Colombia's Santos recovering from successful cancer surgery

Eduardo Garcia and Jack Kimball, Reuters | 03 October, 2012 22:08
Colombian President Juan Manuel Santos waves to the media with his wife Maria Clemencia upon his arrival at a hospital for surgery in Bogota
Colombian President Juan Manuel Santos (C) waves to the media with his wife Maria Clemencia upon his arrival at a hospital for surgery in Bogota October 3, 2012. President Santos' surgery for non-aggressive prostate cancer was successful and the 61-year-old is recovering in the hospital, his medical team said on Wednesday. REUTERS/Presidency/Handout (COLOMBIA - Tags: POLITICS HEALTH)
Image by: HANDOUT / REUTERS

Colombian President Juan Manuel Santos' surgery for non-aggressive prostate cancer was successful and the 61-year-old is recovering in the hospital, his medical team said on Wednesday.

Midway through his four-year term, Santos surprised the Andean nation on Monday by announcing that doctors had discovered a cancerous growth. He said the disease had been caught in time and there was minimal risk.

Exercise requirements:
1. Copy the article on Santos' surgery from "Colombian President Juan Manuel Santos'" to "was minimal risk.", changing "Monday" to "Tuesday".
2. Go on with the article on Santos' cancer surgery, starting after its last sentence.

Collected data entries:

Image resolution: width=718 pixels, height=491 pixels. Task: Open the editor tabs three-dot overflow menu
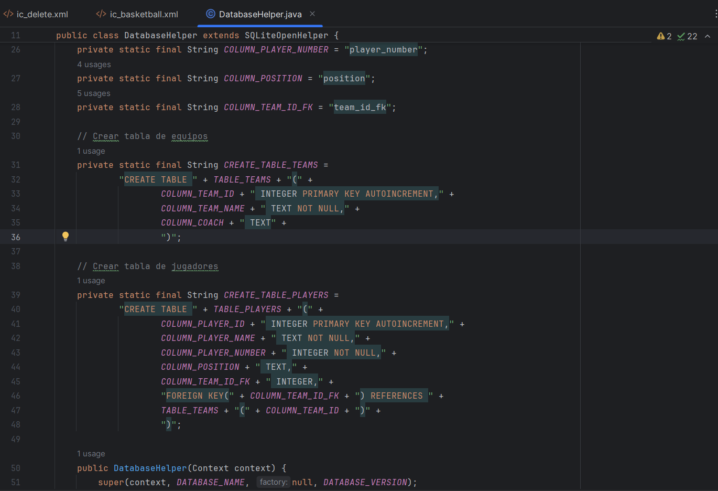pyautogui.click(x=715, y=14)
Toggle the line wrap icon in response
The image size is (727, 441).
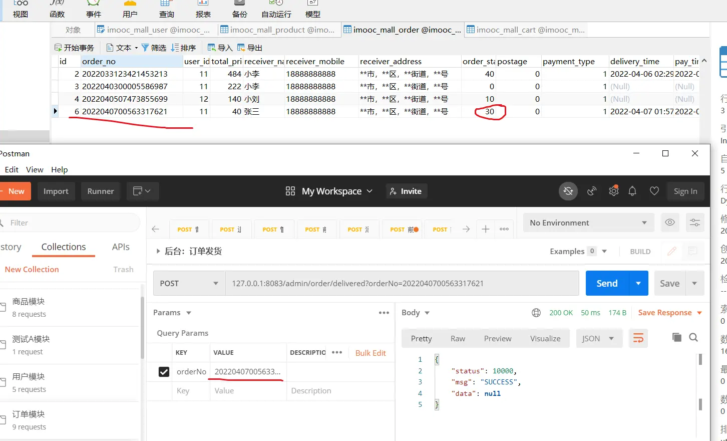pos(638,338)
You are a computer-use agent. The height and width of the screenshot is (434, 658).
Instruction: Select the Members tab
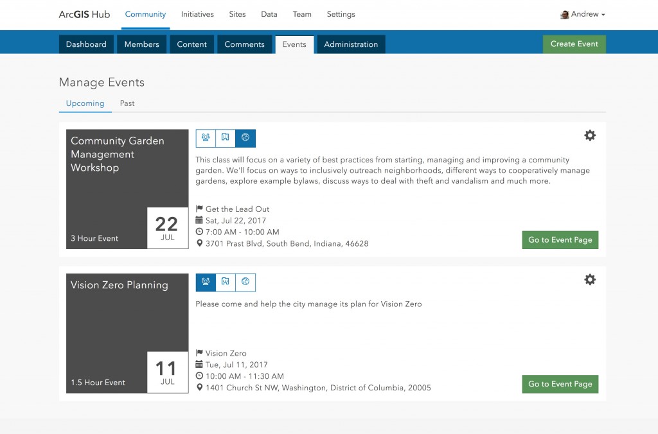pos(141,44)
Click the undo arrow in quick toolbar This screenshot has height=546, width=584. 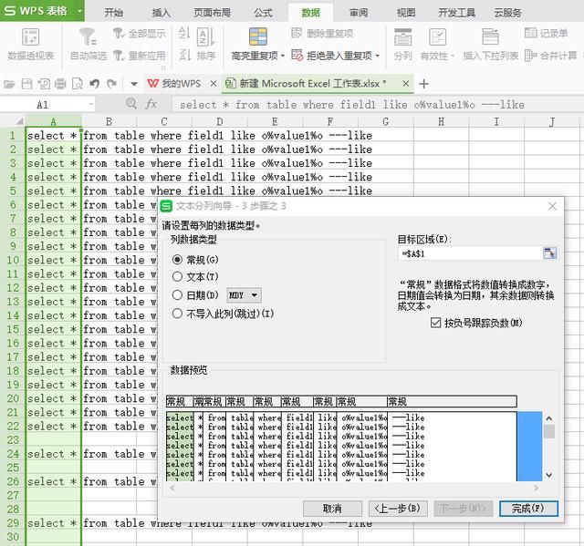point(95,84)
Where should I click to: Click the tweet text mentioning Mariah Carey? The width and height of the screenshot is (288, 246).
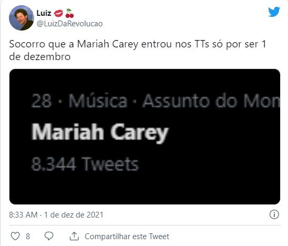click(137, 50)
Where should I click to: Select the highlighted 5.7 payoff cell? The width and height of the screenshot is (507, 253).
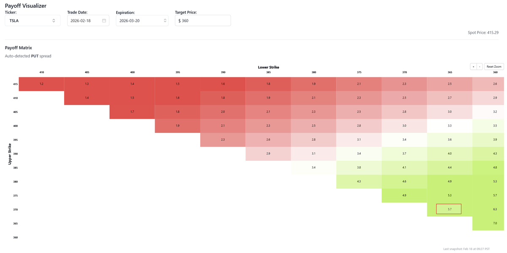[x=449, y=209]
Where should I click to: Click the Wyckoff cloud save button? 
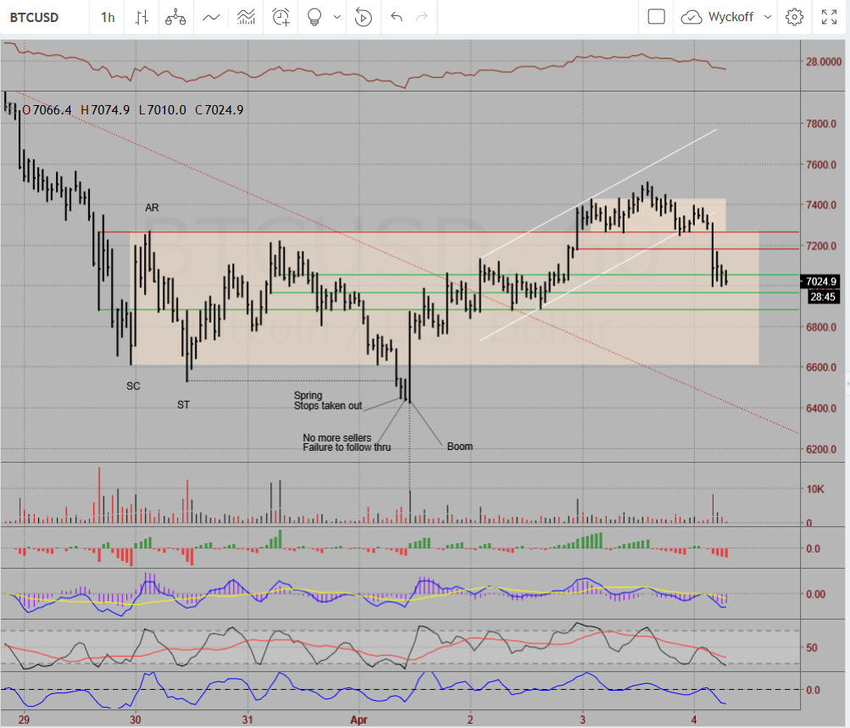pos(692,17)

Results of the tasks:
1.
Colombian President Juan Manuel Santos' surgery for non-aggressive prostate cancer was successful and the 61-year-old is recovering in the hospital, his medical team said on Wednesday.

Midway through his four-year term, Santos surprised the Andean nation on Tuesday by announcing that doctors had discovered a cancerous growth. He said the disease had been caught in time and there was minimal risk.

2.
"The surgery took place without problems whatsoever ... recovery is taking place now," Santos' urologist Felipe Gomez told reporters outside the Fundacion Santa Fe hospital in northern Bogota where the operation took place.

Gomez made the comments roughly five hours after Santos checked into the hospital.

"The time has come. Here I am going in. I'm optimistic. God willing, everything will be fine," Santos told reporters before the surgery.

Doctors said the tumor was extracted under local anesthesia and that it had not spread. They are expected to give another update on Santos' recovery later on Wednesday.

"What we saw during the procedure is in line with the studies that were carried out before the surgery. The president is now in his room in full possession of his faculties," said Adolfo Llinas, the hospital's medical director.

Santos' treatment will not require chemotherapy, Gomez has said, and the president will likely spend two to three days in the hospital, while a complete recovery will likely take up to three weeks.

He is not allowed to travel during his recovery, but will be able to carry out his official duties.

GOOD PROGNOSIS

The Harvard-educated economist, who took office two years ago, said earlier this week that he had a 97-percent chance of beating the disease.

Santos, a conservative whose policies have fueled economic growth in the country, is about to start peace talks with the Revolutionary Armed Forces of Colombia (FARC), whose Marxist-inspired insurgency killed tens of thousands in half a century.

A peace deal would help secure Santos a place in history and allow him to build on the economic and security advances that began under former President Alvaro Uribe a decade ago.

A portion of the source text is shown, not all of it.